For release at noon ET Thursday, January 7, 1999

Falls images WASHINGTON—Explorers who have returned from the last unexplored section of the Tsangpo Gorge in southern Tibet report discovery of a 100-foot-high (30-meter-high) waterfall that had been the source of myth and speculation for more than a century.

The waterfall was discovered in a legendary unexplored five-mile (eight-kilometer) gap in the Upper Tsangpo Gorge, the world’s deepest canyon, which arches around the easternmost Himalaya Mountains. The waterfall had been legend since the 19th century and was last sought in 1924 by British botanist Francis Kingdon-Ward, who concluded it probably did not exist.

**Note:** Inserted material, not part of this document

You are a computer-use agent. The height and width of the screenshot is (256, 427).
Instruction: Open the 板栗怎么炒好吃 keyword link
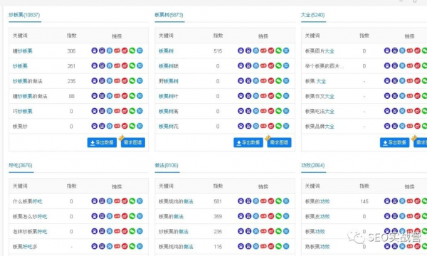point(30,217)
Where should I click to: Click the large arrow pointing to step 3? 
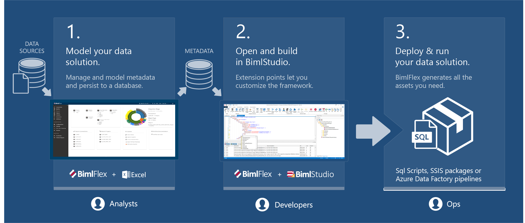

After descending the extremely steep, rugged slope that leads down to the falls and then, rappelling the last 80 feet (24 meters), the expedition reached the waterfall the afternoon of November 8, 1998.

The team used a laser range finder and clinometer to determine its height—100 to 115 feet (30 to 35 meters)—which they believe to be the largest on a major Himalayan river. They named it Hidden Falls.

The expedition, sponsored by the National Geographic Society’s Expeditions Council, was led by American writer and scholar Ian Baker and included Ken Storm, Jr., of Minneapolis, Hamid Sardar of Cambridge, Massachusetts, and several local assistants. Videographer Bryan Harvey accompanied the team for National Geographic Television.

“It’s very exciting to find the waterfall of myth to be real,” said Baker, who led seven previous expeditions in the Tsangpo Gorge region. “People assumed the story of a great falls on the Tsangpo was just romance. But it’s here and larger than we had ever imagined.”

Team member Ken Storm, on his fifth expedition to the region, had been a doubter. “I didn’t believe in the waterfall; I thought reports from the past were right—that it probably didn’t exist,” he said. “It shows that even if you’re told something isn’t there, you have to keep looking.”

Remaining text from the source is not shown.